■ EXERCISE ■
Retype the lines of the records below word for word, leaving out the pictures.

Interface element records
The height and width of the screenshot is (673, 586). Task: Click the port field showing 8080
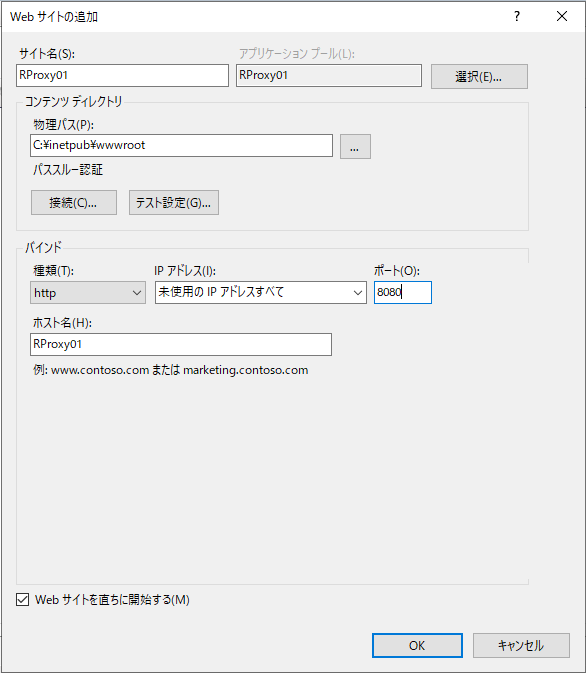[x=403, y=293]
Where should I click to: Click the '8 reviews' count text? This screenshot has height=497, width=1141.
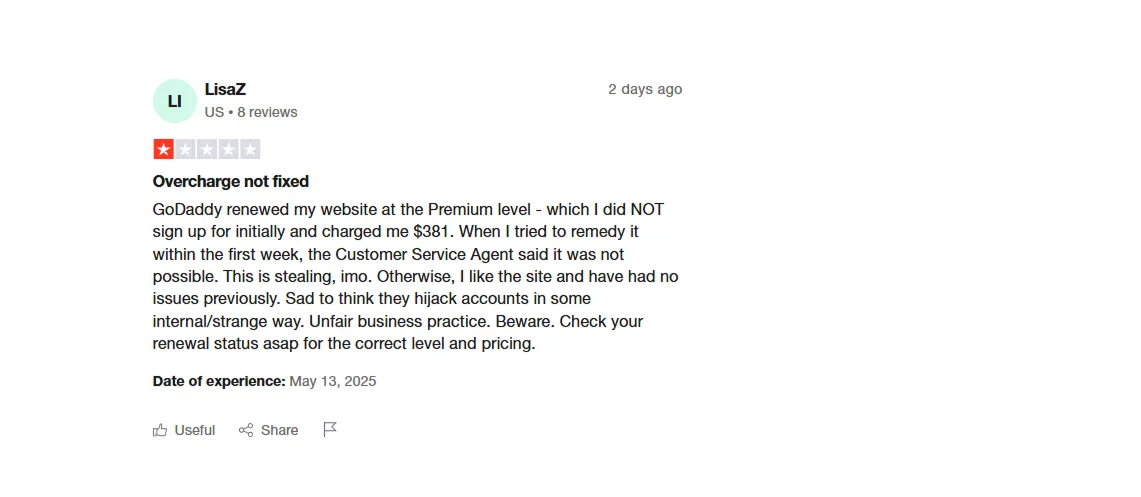click(267, 112)
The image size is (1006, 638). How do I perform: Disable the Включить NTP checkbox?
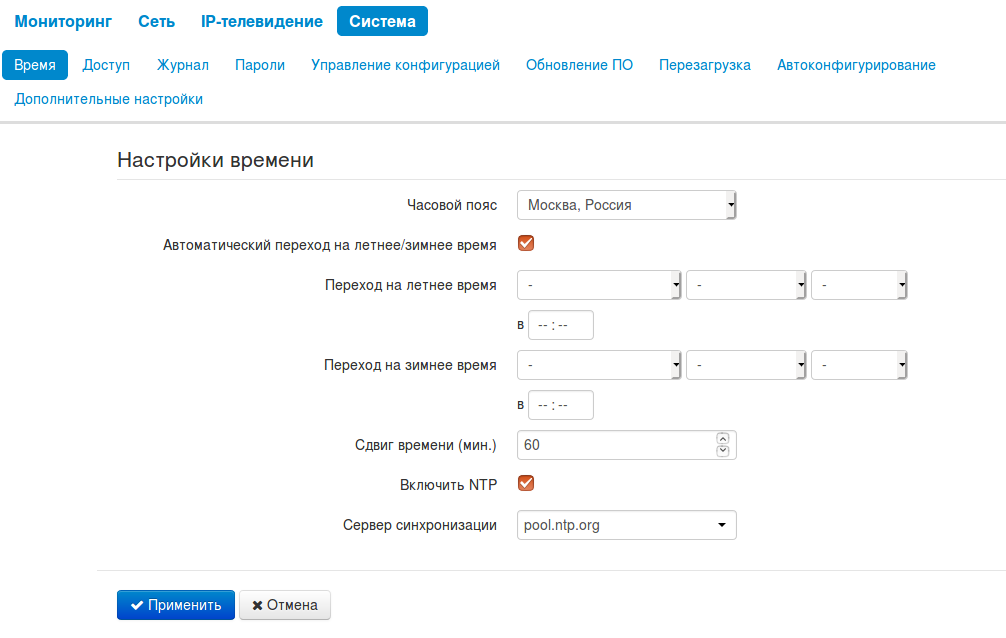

■ EXPECTED ANSWER ■
The height and width of the screenshot is (673, 586). Task: Click the port field showing 8080
[x=403, y=293]
Where should I click to: Click the '8 reviews' count text? This screenshot has height=497, width=1141.
click(267, 112)
The image size is (1006, 638). How do I perform: Disable the Включить NTP checkbox?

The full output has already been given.